--- Dataset Enclosed Below ---
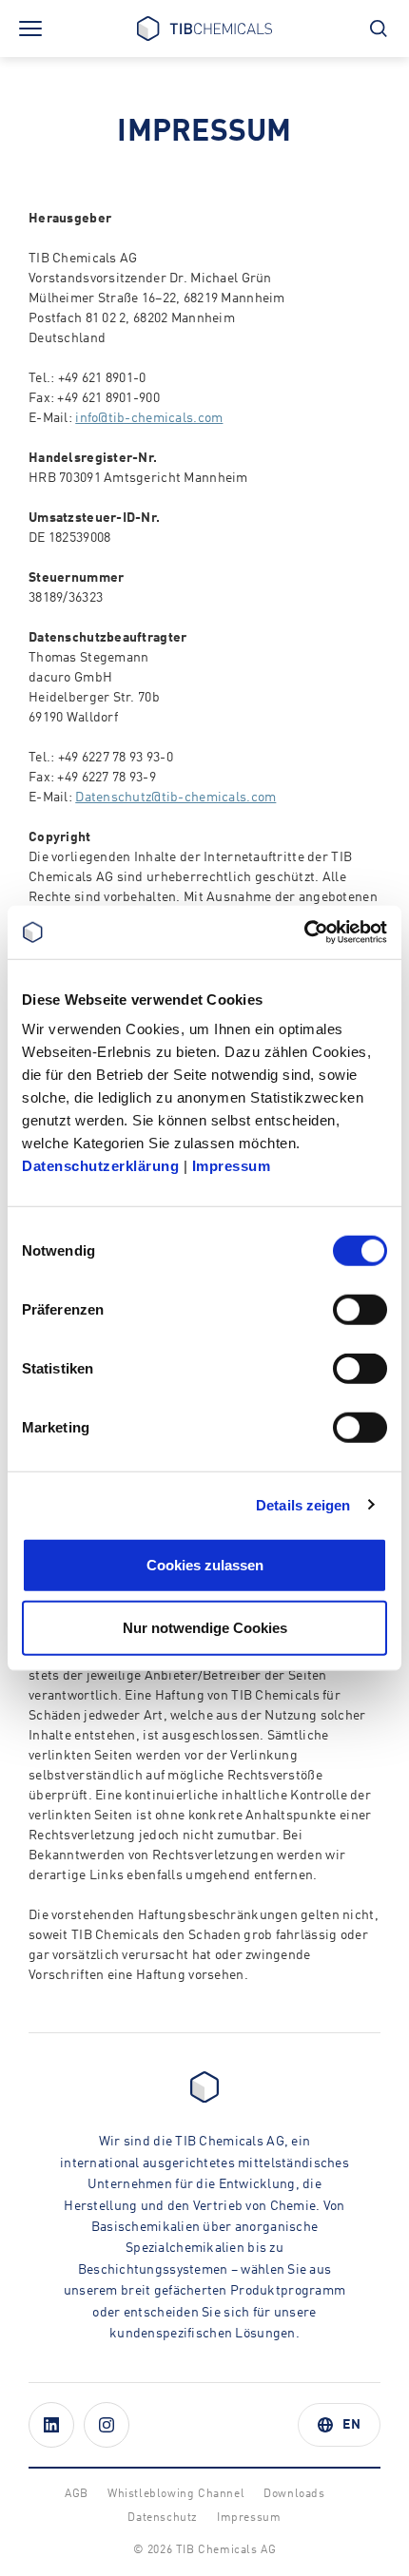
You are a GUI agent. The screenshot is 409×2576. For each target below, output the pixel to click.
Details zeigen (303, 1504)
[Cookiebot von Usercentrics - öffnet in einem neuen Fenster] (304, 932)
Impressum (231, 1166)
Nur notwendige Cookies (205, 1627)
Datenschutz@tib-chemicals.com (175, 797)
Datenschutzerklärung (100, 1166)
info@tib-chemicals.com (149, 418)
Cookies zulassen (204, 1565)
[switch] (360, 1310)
--- End of Enclosed Dataset ---
Would it be possible to print the records above verbatim, pictures omitted?

_Written solution_.
You are a GUI agent. The screenshot is 409×2576. For each target below, output the pixel to click.
Details zeigen (303, 1504)
[Cookiebot von Usercentrics - öffnet in einem neuen Fenster] (304, 932)
Impressum (231, 1166)
Nur notwendige Cookies (205, 1627)
Datenschutz@tib-chemicals.com (175, 797)
Datenschutzerklärung (100, 1166)
info@tib-chemicals.com (149, 418)
Cookies zulassen (204, 1565)
[switch] (360, 1310)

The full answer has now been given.